8, December 2021
The United Nations High Commissioner for Refugees (UNHCR) has called on the international community to urgently support over 70,000 Cameroonian refugees in Nigeria.
The UN agency said that nearly 80 per cent of these people are women and children.
“This is not just a number, these are people behind these numbers, mothers, fathers, brothers and sisters, people just like you and I, that have been forced to flee their homes to seek safety and save their lives,” says UNHCR’s Country Representative Chansa Kapaya. “70,000 refugees are 70,000 daughters and sons.”
Their dreams and plans were disrupted by violence in the North-West and South-West regions of Cameroon where a conflict between secessionist Non-State Armed Groups and the army has been displacing people from their homes since 2017. Recent arrivals and UNHCR’s protection monitoring confirm killings, abductions, forced evictions and other forms of violence, with armed groups attacking schools and hospitals.
Over 8,000 Cameroonian women, men and children have arrived in Nigeria’s Akwa Ibom, Anambra, Benue, Enugu, Cross River and Taraba States in the past 12 months, many in hard- to -reach rural areas. UNHCR, together with the National Commission for Refugees, Migrants and IDPs, registered them. 59 percent found refuge in local communities. The rest live in four settlements which UNHCR helped build on land generously provided by the government.

◆ Data under study

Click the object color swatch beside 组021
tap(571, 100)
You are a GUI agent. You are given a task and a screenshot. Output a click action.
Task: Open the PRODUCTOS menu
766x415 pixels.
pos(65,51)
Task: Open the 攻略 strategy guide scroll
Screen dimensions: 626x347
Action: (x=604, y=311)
* * *
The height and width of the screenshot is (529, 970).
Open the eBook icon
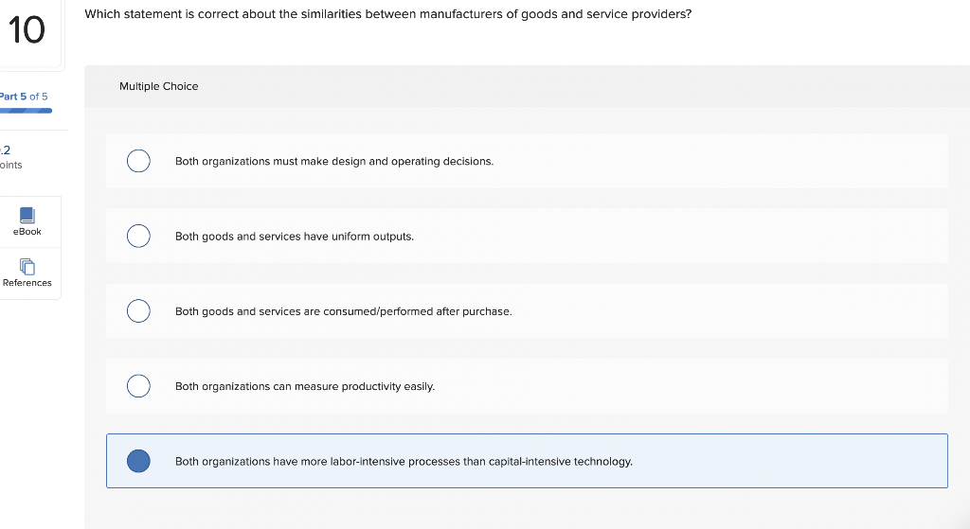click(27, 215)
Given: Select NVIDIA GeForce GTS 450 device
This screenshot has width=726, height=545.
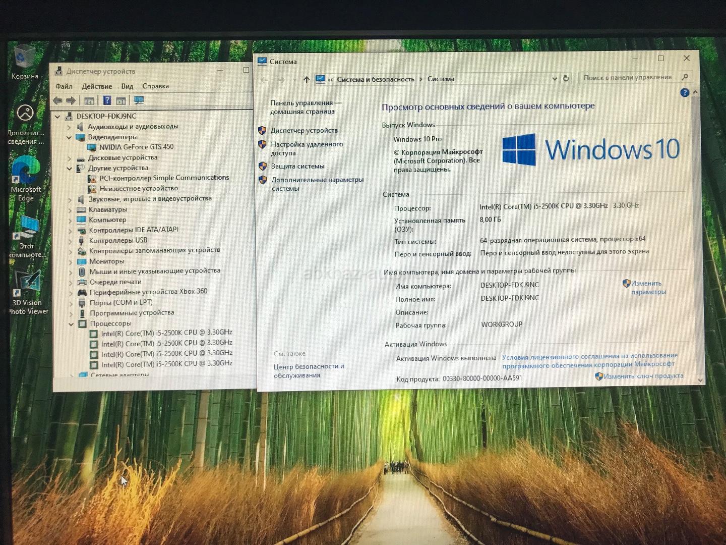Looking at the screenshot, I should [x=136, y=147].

◆ Action item A
List every Nigerian state that the article on Cameroonian refugees in Nigeria names as a place where new arrivals came in the past 12 months.
◆ Action item B
Carry on the article about Cameroonian refugees in Nigeria, picking up after its last sentence.

◆ Answer space A
Akwa Ibom, Anambra, Benue, Enugu, Cross River, Taraba

◆ Answer space B
Nigeria has a progressive open-door approach to refugees, allowing refugee girls and boys to go to school just like nationals and their parents to work where they can. With support from UNHCR, Nigeria provides primary health care to refugees and nationals alike. “UNHCR commends Nigeria because it is on its way to become a champion in implementing the Global Compact on Refugees,” says UNHCR’s Representative Chansa Kapaya, “but Nigeria needs support”. The most pressing needs of Cameroonian refugees are food, shelter, improved health care and education as well as livelihood opportunities.
With rising food prices, the economic hit of COVID-19 and the refugee influx, needs are on the rise with serious risks of gender-based violence and negative copying mechanisms such as begging and survival sex. The amount of support UNHCR can deliver is increasingly falling short. Cash for food, for instance, had to be reduced from 2019 due to insufficient funding.
US$97.7 million is needed to respond to the needs of a total of some 78,000 refugees and asylum-seekers of different nationalities and to IDP needs – protection, camp management/coordination, shelter and non-food items such as blankets and jerry cans.
So far, not even half of this amount (45 per cent, as of 23 November) has been received. UNHCR calls on donors and development agencies not to forget Cameroonian refugees in Nigeria.